L'État doit garantir la liberté et la justice sociale
Thèse
Un État juste repose sur deux principes fondamentaux. Le premier : garantir à tous les libertés fondamentales égales. Le second : si des inégalités économiques existent, elles ne sont légitimes que si elles bénéficient aux membres les plus défavorisés de la société. La justice n'est pas l'égalité absolue – c'est l'équité.
« Les inégalités sociales et économiques doivent être organisées de façon à ce que, à la fois, elles soient au plus grand bénéfice des plus désavantagés, et qu'elles soient attachées à des fonctions et à des positions ouvertes à tous, dans des conditions de juste égalité des chances. » – Théorie de la justice, §46, 1971
Exemples
- Le premier principe (libertés égales) : liberté d'expression, de conscience, de vote – ces libertés fondamentales doivent être identiques pour tous. On ne peut pas les sacrifier, même pour améliorer la situation économique générale.

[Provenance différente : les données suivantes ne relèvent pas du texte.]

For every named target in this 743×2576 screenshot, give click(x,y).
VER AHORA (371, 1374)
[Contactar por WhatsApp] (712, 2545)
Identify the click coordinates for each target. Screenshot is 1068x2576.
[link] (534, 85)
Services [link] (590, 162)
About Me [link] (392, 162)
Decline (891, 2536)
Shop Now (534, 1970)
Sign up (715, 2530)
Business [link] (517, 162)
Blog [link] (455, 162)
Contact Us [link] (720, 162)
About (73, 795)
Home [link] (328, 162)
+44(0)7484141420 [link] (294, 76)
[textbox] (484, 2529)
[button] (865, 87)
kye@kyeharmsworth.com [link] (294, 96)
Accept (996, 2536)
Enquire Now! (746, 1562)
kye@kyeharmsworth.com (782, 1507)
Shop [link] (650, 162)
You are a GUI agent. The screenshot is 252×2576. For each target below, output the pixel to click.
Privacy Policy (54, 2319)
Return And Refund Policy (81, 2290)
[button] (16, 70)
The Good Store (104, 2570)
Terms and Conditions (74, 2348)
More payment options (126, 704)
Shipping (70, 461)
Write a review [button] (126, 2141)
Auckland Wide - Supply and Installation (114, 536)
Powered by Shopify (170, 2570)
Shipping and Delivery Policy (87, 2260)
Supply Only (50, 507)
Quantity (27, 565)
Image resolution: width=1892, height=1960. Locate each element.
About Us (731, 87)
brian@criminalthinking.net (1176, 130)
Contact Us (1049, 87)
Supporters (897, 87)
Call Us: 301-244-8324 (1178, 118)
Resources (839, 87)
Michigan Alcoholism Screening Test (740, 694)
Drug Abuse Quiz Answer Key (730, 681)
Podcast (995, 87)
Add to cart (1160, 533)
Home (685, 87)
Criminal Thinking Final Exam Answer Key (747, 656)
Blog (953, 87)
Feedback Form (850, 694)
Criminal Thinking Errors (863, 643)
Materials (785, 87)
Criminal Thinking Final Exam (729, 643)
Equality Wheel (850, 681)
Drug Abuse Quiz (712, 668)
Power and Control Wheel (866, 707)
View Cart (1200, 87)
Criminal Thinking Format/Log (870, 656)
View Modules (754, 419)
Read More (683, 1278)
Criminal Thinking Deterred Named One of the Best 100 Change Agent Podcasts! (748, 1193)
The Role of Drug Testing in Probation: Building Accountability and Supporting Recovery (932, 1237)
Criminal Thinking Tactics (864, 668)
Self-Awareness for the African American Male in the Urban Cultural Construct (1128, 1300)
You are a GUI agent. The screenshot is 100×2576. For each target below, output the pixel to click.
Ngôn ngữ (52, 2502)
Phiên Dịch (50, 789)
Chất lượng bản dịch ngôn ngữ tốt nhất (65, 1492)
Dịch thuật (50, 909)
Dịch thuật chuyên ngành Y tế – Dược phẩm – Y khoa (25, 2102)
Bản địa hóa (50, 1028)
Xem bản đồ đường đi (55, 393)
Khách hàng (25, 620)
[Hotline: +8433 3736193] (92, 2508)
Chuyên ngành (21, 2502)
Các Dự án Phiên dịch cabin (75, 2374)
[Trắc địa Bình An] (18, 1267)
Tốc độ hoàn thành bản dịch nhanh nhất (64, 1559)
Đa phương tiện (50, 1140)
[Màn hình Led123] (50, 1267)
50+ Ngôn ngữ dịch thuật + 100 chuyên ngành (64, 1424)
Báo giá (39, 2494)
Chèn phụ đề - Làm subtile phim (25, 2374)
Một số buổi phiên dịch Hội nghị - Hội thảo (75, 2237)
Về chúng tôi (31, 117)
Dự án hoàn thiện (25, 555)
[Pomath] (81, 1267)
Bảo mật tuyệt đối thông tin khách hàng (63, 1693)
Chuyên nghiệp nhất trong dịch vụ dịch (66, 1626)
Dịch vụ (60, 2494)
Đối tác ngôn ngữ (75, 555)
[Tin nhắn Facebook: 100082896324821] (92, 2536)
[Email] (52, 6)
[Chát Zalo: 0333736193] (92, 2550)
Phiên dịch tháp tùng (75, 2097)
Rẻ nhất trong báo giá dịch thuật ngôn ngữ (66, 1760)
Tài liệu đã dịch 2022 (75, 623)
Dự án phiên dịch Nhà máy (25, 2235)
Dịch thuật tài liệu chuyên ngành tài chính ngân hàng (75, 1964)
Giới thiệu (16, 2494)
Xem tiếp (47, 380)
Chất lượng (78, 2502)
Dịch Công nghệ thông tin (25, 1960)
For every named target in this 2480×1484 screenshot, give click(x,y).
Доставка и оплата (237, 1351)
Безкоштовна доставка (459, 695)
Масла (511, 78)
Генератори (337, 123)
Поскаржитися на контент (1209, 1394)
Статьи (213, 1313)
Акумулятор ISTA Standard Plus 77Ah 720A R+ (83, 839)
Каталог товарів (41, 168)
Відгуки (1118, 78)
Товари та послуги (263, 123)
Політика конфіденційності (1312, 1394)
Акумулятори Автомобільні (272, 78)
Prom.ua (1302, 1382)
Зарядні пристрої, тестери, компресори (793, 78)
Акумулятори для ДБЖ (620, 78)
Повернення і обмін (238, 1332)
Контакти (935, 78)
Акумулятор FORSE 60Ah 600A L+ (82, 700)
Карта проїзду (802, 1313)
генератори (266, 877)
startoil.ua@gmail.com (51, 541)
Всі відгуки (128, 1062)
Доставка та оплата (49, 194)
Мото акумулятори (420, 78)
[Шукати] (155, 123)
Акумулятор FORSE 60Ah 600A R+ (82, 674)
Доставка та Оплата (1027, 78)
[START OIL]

- Le deuxième principe (différence) : des inégalités de revenus peuvent exister – si elles stimulent une innovation ou une prise de risque dont les fruits bénéficient aussi aux plus pauvres. Un médecin mieux payé qui soigne davantage profite à tous. Une inégalité qui ne bénéficie qu'aux riches est injuste.
Notes
Rawls réconcilie libéralisme (droits individuels) et égalitarisme (préoccupation pour les plus défavorisés). Son voile d'ignorance est le dispositif théorique qui permet de dériver ces deux principes. Il répond directement à Nozick (qui rejette le deuxième principe) et à Marx (qui rejette le premier).
Débat
Nozick : l'État n'a pas le droit de redistribuer les richesses même au profit des plus pauvres – ce serait une violation des droits acquis légitimement. Sandel : une théorie de la justice qui ignore les valeurs communautaires et les conceptions du bien ne peut pas fonder une politique réelle. Marx : Rawls reste dans le cadre capitaliste – sans transformation des rapports de production, les deux principes resteront formels.